From five years old, to toddlers 14 months of age, to babies just four months old and babies not even born yet, 411 Pediatrics was a busy place Friday.

"I was concerned about it being the flu and being pregnant," said Rebekah McWhorter. "I just didn't think I would be able to bounce back. I have a one-year-old that I have to care for so, I don't want him or I to get it."

Pediatricians say the flu can affect kids and teens of all ages, but it's the younger children that can present the more challenging symptoms.

"The range that seems to have a different kind of symptomatology is less than five years of age," said Ava Gallagher, M.D., a pediatrician with 411 Pediatrics.

During flu season Gallagher says children in that age range with a fever of 102 or more should be checked by their pediatrician. For children four months or younger, the cutoff point is a fever of 100.4.

"If it's a greater than 100.4, we're more concerned about a bacterial infection," said Gallagher.  "Because their immune system isn't as efficient and they haven't been vaccinated, then there is more concern that there's a bacterial infection and not just a viral infection that's causing that high fever."

Five-year-old Blake Green just wasn't feeling himself lately.  With two older boys Blake's mom knew the time had come to see Dr. Ari Brown.

"He's been coughing for about a week, but he hasn't had fever," said Deedee Green, Blake's mother.  "He finally developed fever this morning, and it was kind of low, low grade this morning."

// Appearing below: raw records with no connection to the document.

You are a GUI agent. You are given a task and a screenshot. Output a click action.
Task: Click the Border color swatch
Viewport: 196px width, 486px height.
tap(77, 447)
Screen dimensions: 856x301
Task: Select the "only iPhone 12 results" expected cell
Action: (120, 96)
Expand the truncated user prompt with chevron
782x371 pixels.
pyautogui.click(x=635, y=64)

Turns out Blake has an inner ear infection, but he does not have the flu.  

Children six months of age are too young to be vaccinated, so Dr. Gallagher says it's important for parents, grandparents and caretakers to get their vaccinations to help keep the children from getting the flu.

Doctors remind everyone it's still not too late to get the flu vaccine. We're just now entering the main flu months, and it takes two weeks for the vaccine to take effect.